Выбранный фрагмент:
================================

И вот чем все это заканчивается. Истинно справедливый человек, пишет Платон, будет в итоге «истерзан бичами, вздернут на дыбу, его закуют в кандалы, ему выжгут оба глаза, а в конце – посадят на кол».
КБ: Спасибо.
ВФ: Такие вот последствия для того, кто справедлив не потому, что хочет казаться, а потому что он таков на самом деле.
С одной стороны – софистика, а с другой – обычная карьера праведника.
Данте тоже бежал из Флоренции от политического преследования.
КБ: Понятно. Не помрем – но обидно.
ВФ: Обидно, что золотой век настанет не при нас?
КБ: Обида складывается из многих вещей, потом это обобщается. Обидно в том числе и то, что недоделаны дела, какие-то бытовые мелочи.
ВФ: И, например, дело жизни, Свободный университет, будет не чем-то долговечным, а лишь живым примером для будущих поколений.
КБ: Это слишком высоко.
Нашей семье помогала по дому женщина по имени Ксения. Она была из Ставропольского края. Я учился в девятом классе, она что-то накопила и решила уехать к себе. Я ее не любил – мы с ней ссорились часто, но в какой-то момент она сказала: «Ну все, прощайте», и ушла. И я почувствовал пустоту, потому что понял, что больше ее не увижу.

================================

Предоставленный материал:
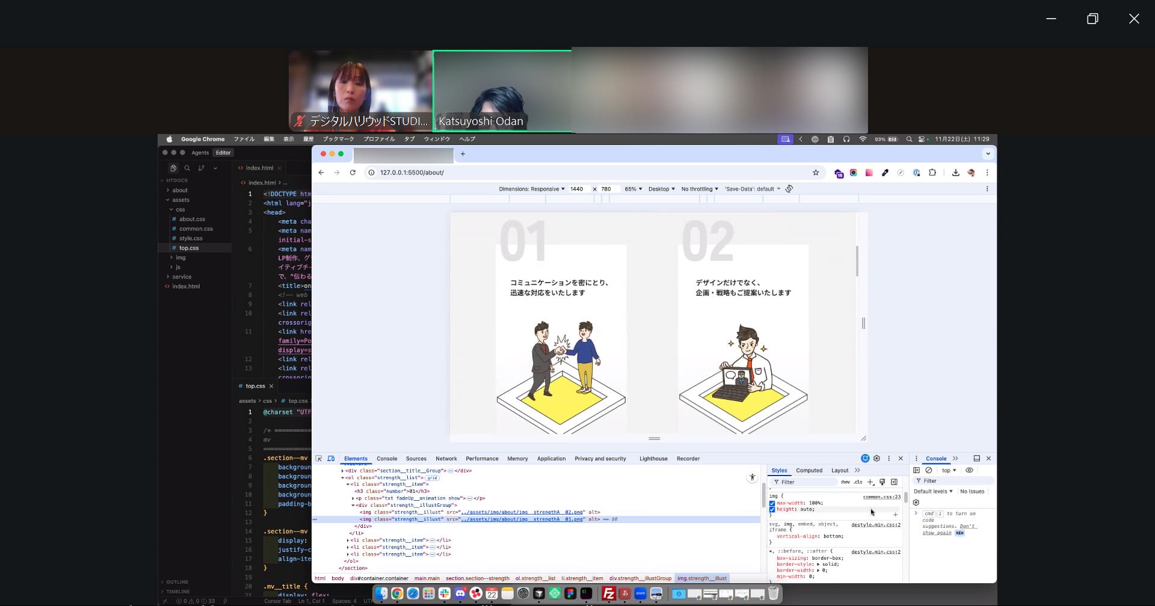Uncheck the max-width: 100% property
The image size is (1155, 606).
click(772, 503)
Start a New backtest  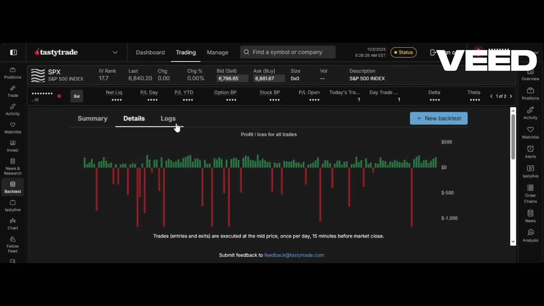point(439,118)
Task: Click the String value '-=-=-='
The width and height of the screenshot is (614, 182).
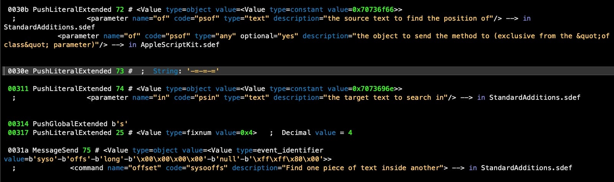Action: point(203,71)
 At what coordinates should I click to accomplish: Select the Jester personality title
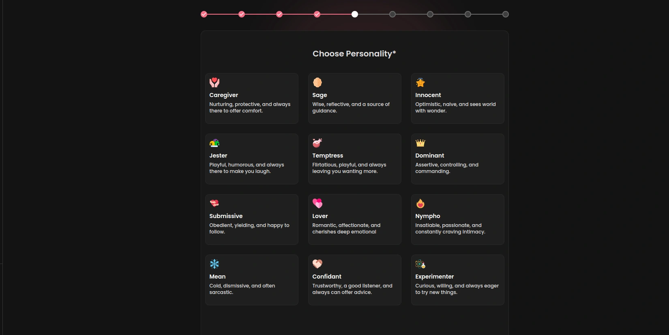tap(218, 156)
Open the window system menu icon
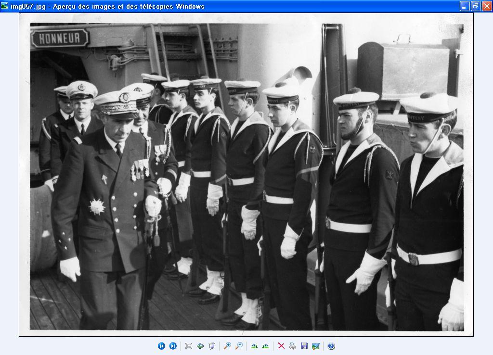The width and height of the screenshot is (493, 355). tap(5, 6)
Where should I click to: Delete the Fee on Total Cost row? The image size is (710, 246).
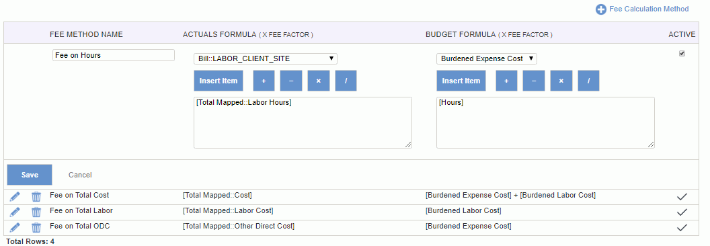(x=36, y=197)
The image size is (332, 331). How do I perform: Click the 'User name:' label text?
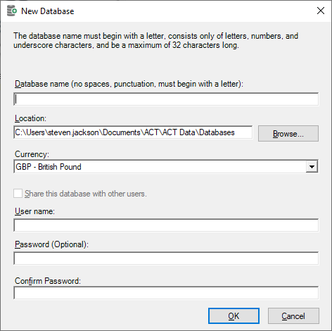point(34,211)
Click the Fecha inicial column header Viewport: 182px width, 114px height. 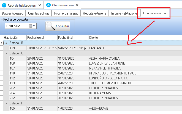[x=41, y=37]
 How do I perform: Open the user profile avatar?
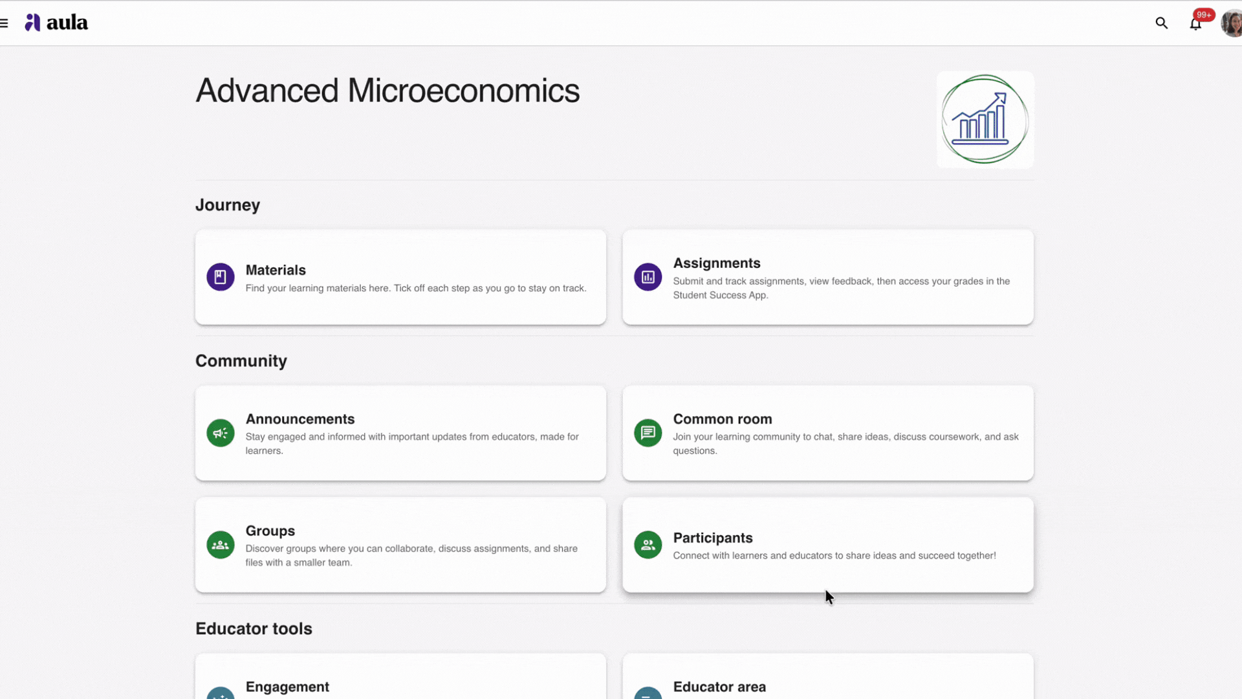1232,23
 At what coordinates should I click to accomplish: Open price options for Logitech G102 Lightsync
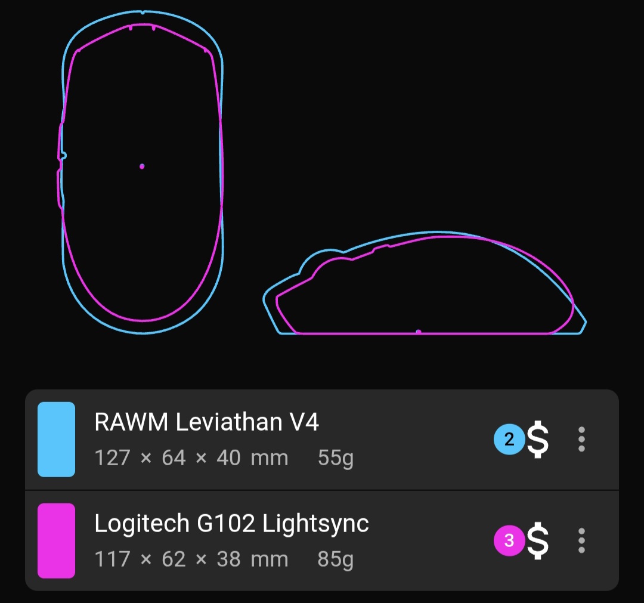[x=537, y=540]
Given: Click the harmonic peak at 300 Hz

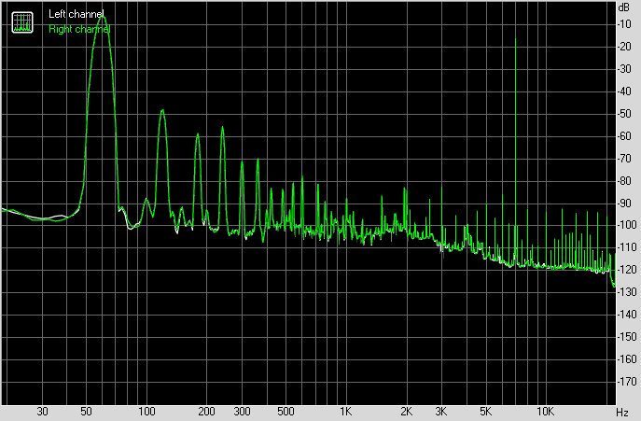Looking at the screenshot, I should pos(242,164).
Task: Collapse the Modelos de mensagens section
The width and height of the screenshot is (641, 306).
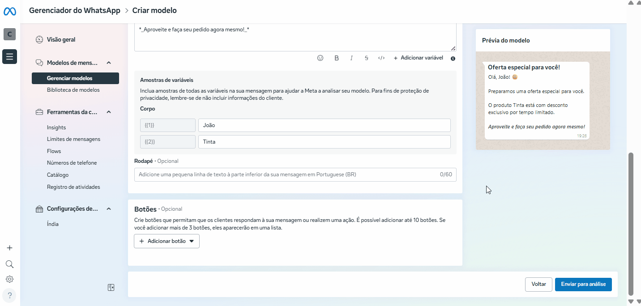Action: click(109, 63)
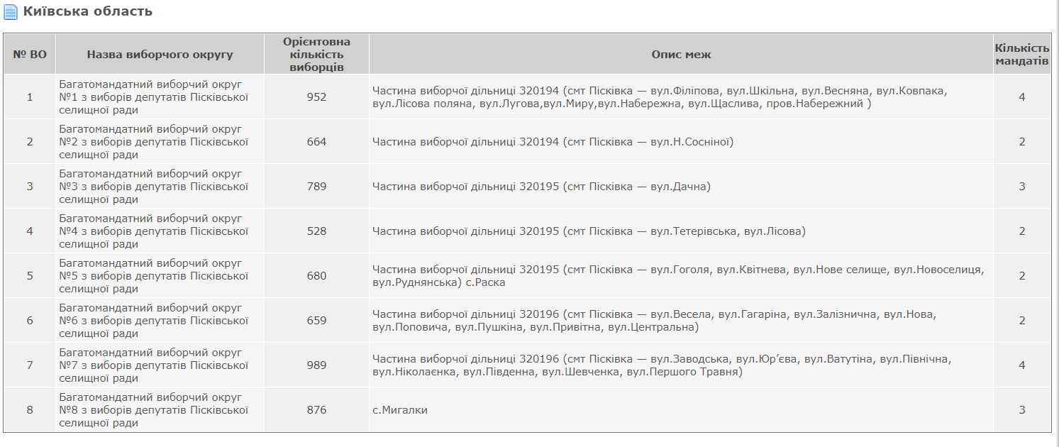Select the Назва виборчого округу column header
1059x447 pixels.
(160, 55)
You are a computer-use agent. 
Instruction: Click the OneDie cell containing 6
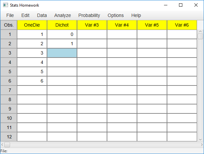pos(32,81)
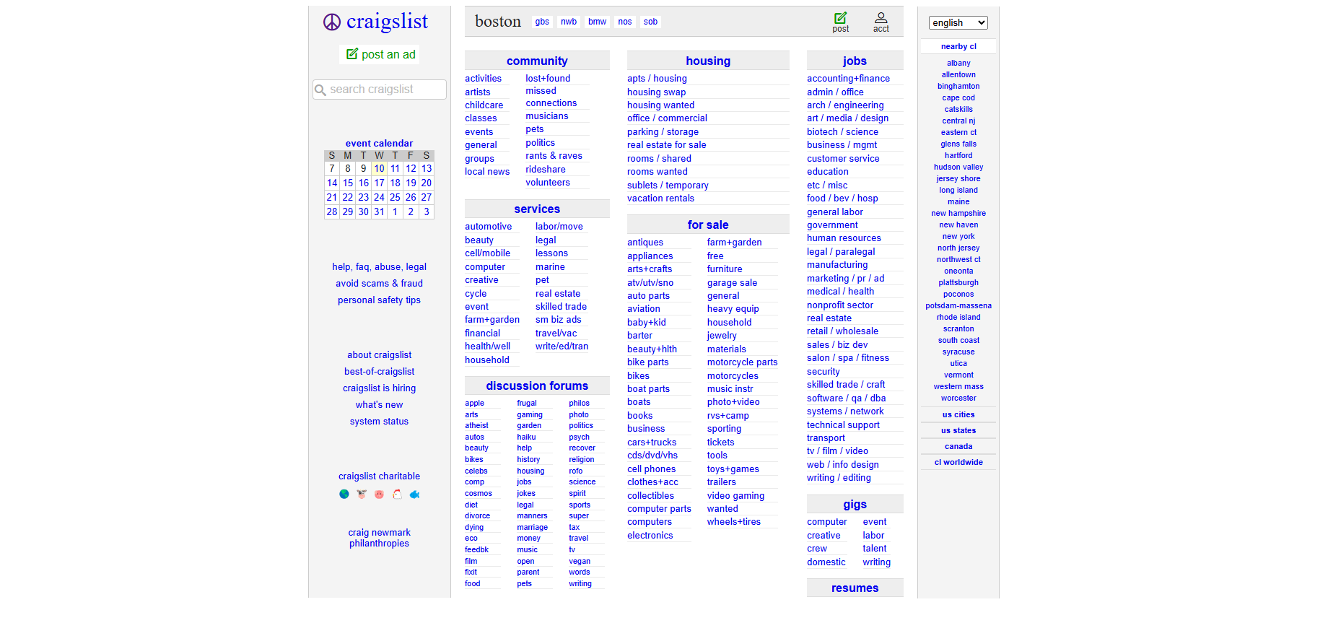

================================

Рабочее задание A:
Определите, соответствуют ли фрагменту следующие утверждения: (i) по Платону, истинно справедливого человека в конце посадят на кол; (ii) говорящий о Ксении признается, что любил ее; (iii) Данте бежал из Флоренции из-за долгов. На каждое ответьте «да» или «нет» и приведите точную цитату из фрагмента, которая это решает.
Рабочее задание B:
Изложите содержание фрагмента в двух предложениях.
Отвечайте, опираясь только на фрагмент.

Ответ A:
(i) Да: «а в конце – посадят на кол».
(ii) Нет: «Я ее не любил».
(iii) Нет: «Данте тоже бежал из Флоренции от политического преследования».

Ответ B:
Во фрагменте приводятся слова Платона о том, что истинно справедливого человека в итоге ждут пытки и казнь, а ВФ называет такую участь обычной карьерой праведника и упоминает бегство Данте из Флоренции. КБ говорит, что обидно оставлять недоделанными дела, а в конце звучит воспоминание о том, как уход Ксении, помогавшей семье по дому, оставил у рассказчика чувство пустоты.